» **EXERCISE BRIEF**
Please reproduce the lines between the one holding "Start the Descargo de Disputa procedure" and the one holding "click(188, 229)", inclusive. Leave the pictures out of your answer.

Rows from a dataset
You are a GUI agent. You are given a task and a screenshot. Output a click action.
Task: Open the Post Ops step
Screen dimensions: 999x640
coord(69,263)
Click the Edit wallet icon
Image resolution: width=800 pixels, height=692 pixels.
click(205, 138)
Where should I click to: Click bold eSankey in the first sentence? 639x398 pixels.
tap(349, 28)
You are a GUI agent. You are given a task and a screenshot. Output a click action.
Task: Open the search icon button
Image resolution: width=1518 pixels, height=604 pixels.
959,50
* * *
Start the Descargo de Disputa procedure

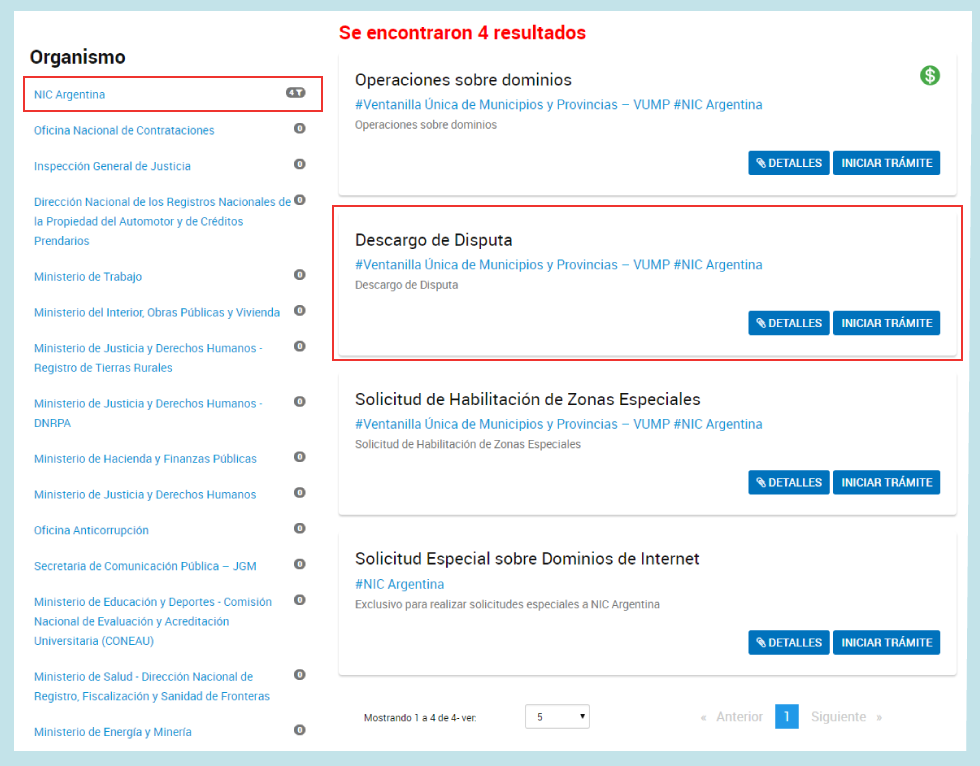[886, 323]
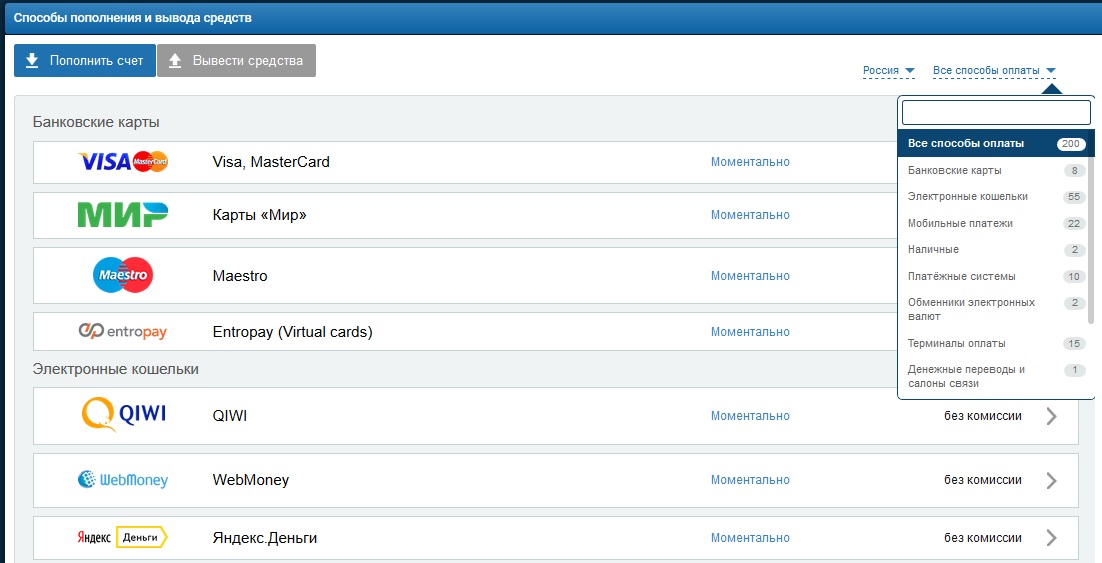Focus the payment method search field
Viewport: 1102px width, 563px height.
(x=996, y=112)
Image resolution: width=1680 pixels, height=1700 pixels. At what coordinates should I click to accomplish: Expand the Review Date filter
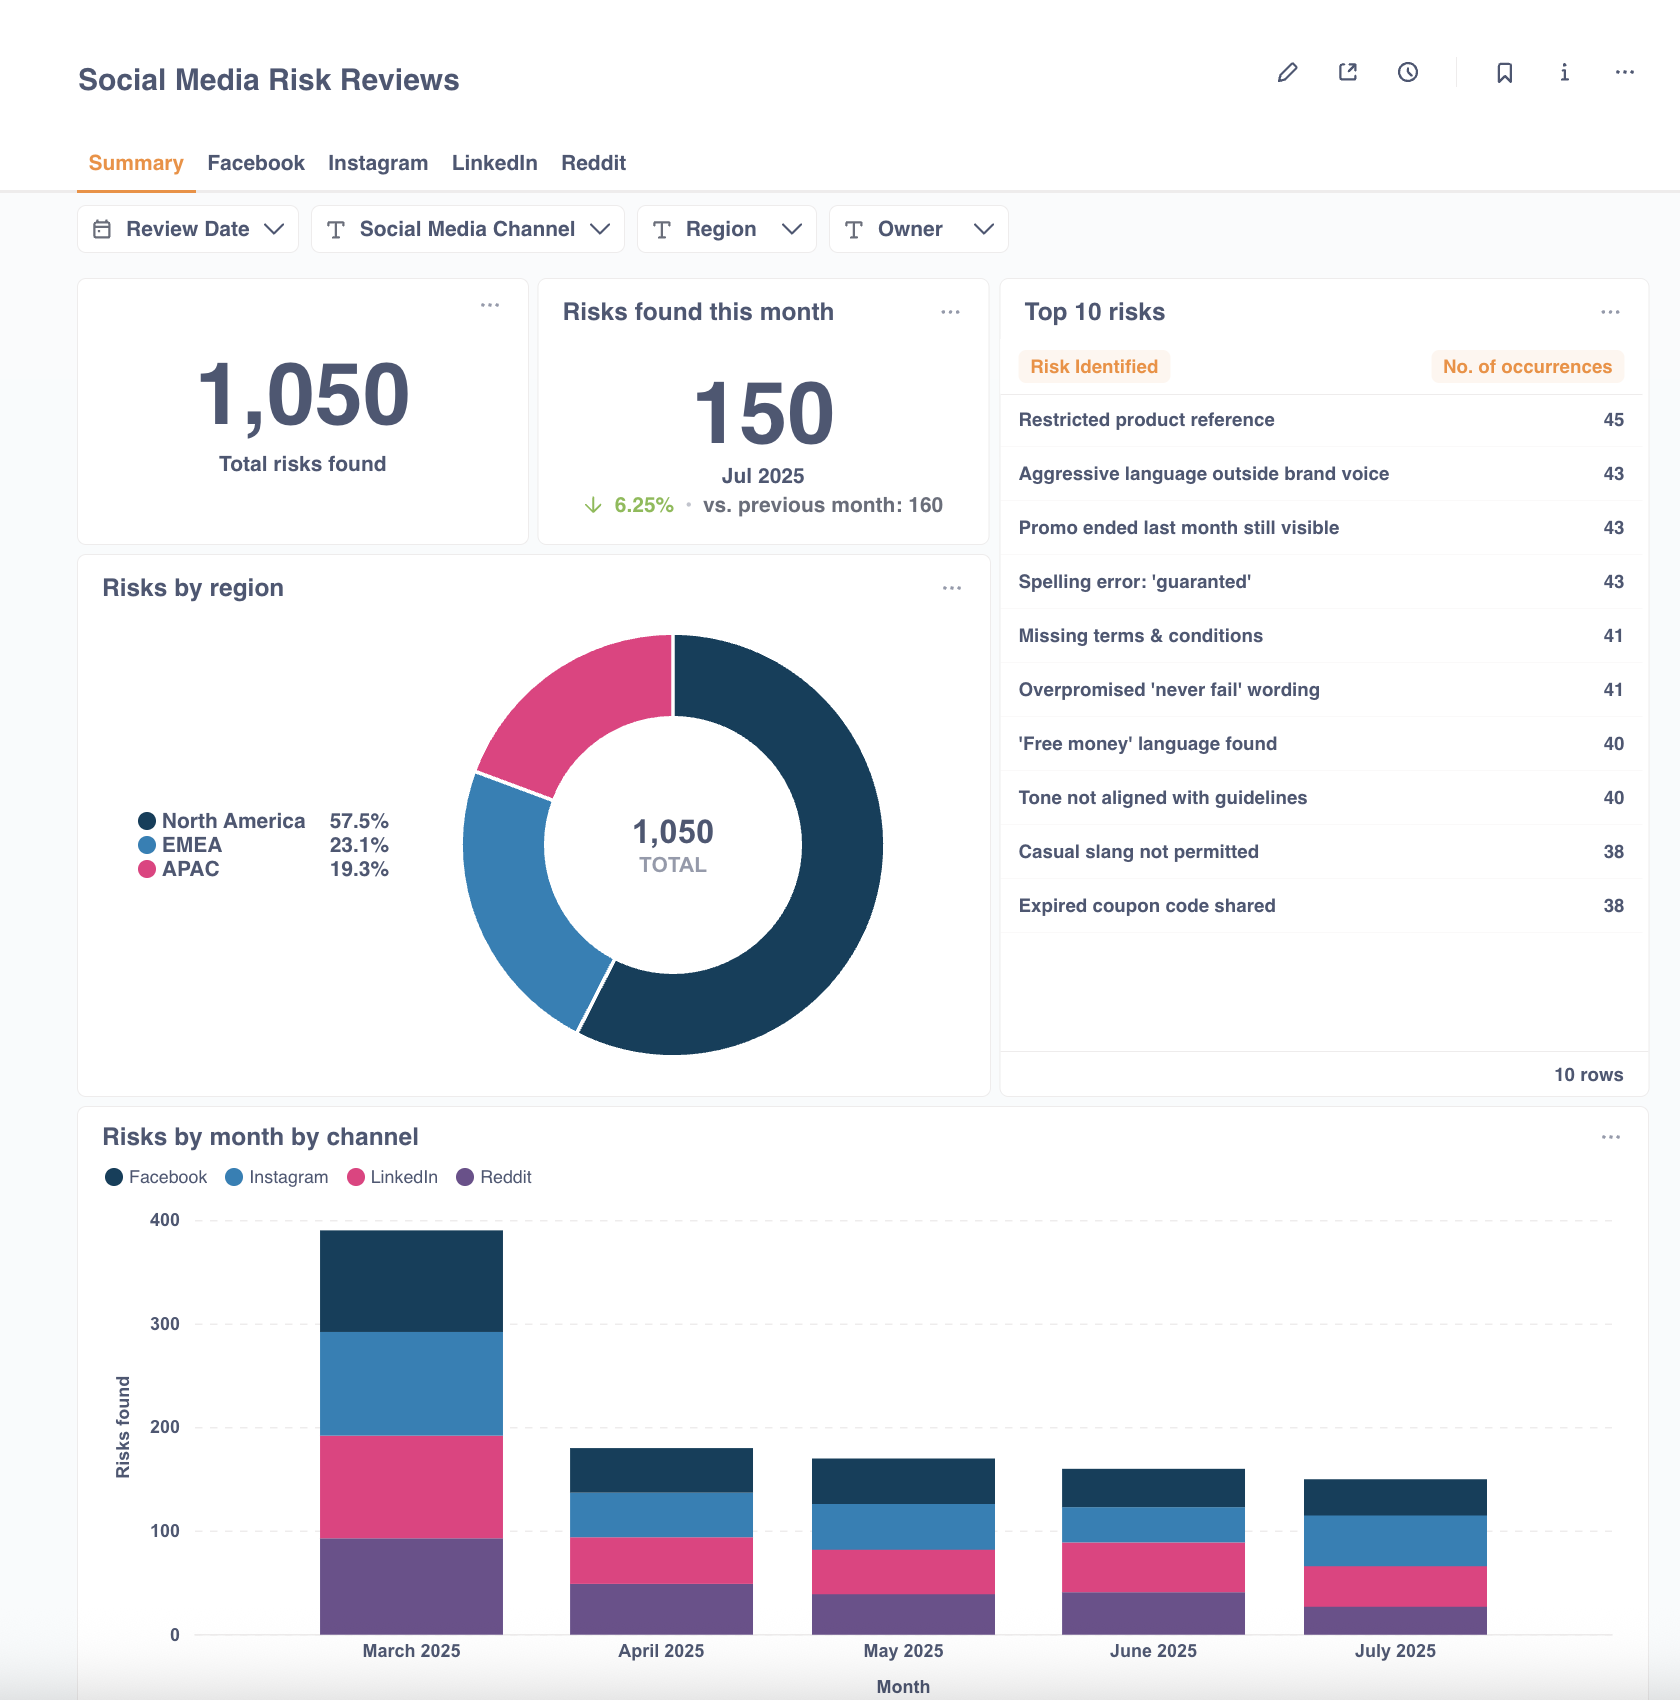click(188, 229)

» **RESPONSE**
Start the Descargo de Disputa procedure

[886, 323]
Focus the payment method search field
Viewport: 1102px width, 563px height.
(x=996, y=112)
Image resolution: width=1680 pixels, height=1700 pixels. At what coordinates should I click to accomplish: Expand the Review Date filter
click(188, 229)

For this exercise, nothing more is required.